**Goal**
Output every one of the following records again without changing anything in them.

**Extracted data entries**

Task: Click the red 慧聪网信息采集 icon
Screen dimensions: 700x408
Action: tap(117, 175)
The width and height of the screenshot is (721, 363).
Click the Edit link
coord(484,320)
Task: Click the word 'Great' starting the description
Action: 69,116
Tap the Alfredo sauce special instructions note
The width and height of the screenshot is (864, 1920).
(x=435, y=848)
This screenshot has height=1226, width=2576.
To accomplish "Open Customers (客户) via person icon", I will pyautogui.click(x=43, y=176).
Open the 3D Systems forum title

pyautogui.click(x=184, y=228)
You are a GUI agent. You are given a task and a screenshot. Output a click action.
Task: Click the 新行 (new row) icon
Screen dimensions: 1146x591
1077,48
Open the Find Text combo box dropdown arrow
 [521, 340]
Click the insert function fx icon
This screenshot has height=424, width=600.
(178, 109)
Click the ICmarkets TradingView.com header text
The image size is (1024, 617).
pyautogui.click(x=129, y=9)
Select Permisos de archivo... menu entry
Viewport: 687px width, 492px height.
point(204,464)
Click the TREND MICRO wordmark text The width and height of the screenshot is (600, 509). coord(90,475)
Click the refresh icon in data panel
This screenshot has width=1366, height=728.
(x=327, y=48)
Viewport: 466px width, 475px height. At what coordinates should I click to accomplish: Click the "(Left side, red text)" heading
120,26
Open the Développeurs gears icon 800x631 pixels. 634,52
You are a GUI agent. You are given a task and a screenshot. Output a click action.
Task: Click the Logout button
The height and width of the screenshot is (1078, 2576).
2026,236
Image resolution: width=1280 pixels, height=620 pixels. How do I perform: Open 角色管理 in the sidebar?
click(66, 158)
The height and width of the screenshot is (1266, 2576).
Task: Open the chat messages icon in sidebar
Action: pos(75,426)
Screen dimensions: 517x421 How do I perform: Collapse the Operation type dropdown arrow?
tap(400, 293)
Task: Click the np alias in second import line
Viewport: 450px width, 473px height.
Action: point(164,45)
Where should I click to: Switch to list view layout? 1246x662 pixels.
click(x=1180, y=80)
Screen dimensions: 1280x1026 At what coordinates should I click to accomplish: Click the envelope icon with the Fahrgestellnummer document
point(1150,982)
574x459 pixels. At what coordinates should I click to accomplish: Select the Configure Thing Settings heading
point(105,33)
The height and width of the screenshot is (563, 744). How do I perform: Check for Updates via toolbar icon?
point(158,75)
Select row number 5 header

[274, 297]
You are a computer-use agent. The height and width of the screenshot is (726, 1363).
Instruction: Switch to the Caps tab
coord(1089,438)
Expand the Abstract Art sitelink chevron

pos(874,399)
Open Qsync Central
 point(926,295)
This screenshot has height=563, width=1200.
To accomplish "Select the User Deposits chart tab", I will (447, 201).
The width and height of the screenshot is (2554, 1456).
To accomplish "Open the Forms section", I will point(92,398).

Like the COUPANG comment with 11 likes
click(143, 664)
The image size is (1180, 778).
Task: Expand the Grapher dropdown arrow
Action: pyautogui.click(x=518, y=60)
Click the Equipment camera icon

**Solved exercise**
Task: Click the red 慧聪网信息采集 icon
Screen dimensions: 700x408
Action: tap(117, 175)
The width and height of the screenshot is (721, 363).
Click the Edit link
coord(484,320)
Task: Click the word 'Great' starting the description
Action: 69,116
Tap the Alfredo sauce special instructions note
The width and height of the screenshot is (864, 1920).
(x=435, y=848)
This screenshot has height=1226, width=2576.
To accomplish "Open Customers (客户) via person icon", I will pyautogui.click(x=43, y=176).
Open the 3D Systems forum title

pyautogui.click(x=184, y=228)
You are a GUI agent. You are given a task and a screenshot. Output a click action.
Task: Click the 新行 (new row) icon
Screen dimensions: 1146x591
1077,48
Open the Find Text combo box dropdown arrow
 [521, 340]
Click the insert function fx icon
This screenshot has height=424, width=600.
(178, 109)
Click the ICmarkets TradingView.com header text
The image size is (1024, 617).
pyautogui.click(x=129, y=9)
Select Permisos de archivo... menu entry
Viewport: 687px width, 492px height.
point(204,464)
Click the TREND MICRO wordmark text The width and height of the screenshot is (600, 509). coord(90,475)
Click the refresh icon in data panel
This screenshot has width=1366, height=728.
(x=327, y=48)
Viewport: 466px width, 475px height. At what coordinates should I click to accomplish: Click the "(Left side, red text)" heading
120,26
Open the Développeurs gears icon 800x631 pixels. 634,52
You are a GUI agent. You are given a task and a screenshot. Output a click action.
Task: Click the Logout button
The height and width of the screenshot is (1078, 2576).
2026,236
Image resolution: width=1280 pixels, height=620 pixels. How do I perform: Open 角色管理 in the sidebar?
click(66, 158)
The height and width of the screenshot is (1266, 2576).
Task: Open the chat messages icon in sidebar
Action: pos(75,426)
Screen dimensions: 517x421 How do I perform: Collapse the Operation type dropdown arrow?
tap(400, 293)
Task: Click the np alias in second import line
Viewport: 450px width, 473px height.
Action: point(164,45)
Where should I click to: Switch to list view layout? 1246x662 pixels.
click(x=1180, y=80)
Screen dimensions: 1280x1026 At what coordinates should I click to accomplish: Click the envelope icon with the Fahrgestellnummer document
point(1150,982)
574x459 pixels. At what coordinates should I click to accomplish: Select the Configure Thing Settings heading
point(105,33)
The height and width of the screenshot is (563, 744). How do I perform: Check for Updates via toolbar icon?
point(158,75)
Select row number 5 header

[274, 297]
You are a computer-use agent. The height and width of the screenshot is (726, 1363).
Instruction: Switch to the Caps tab
coord(1089,438)
Expand the Abstract Art sitelink chevron

pos(874,399)
Open Qsync Central
 point(926,295)
This screenshot has height=563, width=1200.
To accomplish "Select the User Deposits chart tab", I will (447, 201).
The width and height of the screenshot is (2554, 1456).
To accomplish "Open the Forms section", I will point(92,398).

Like the COUPANG comment with 11 likes
click(143, 664)
The image size is (1180, 778).
Task: Expand the Grapher dropdown arrow
Action: pyautogui.click(x=518, y=60)
Click the Equipment camera icon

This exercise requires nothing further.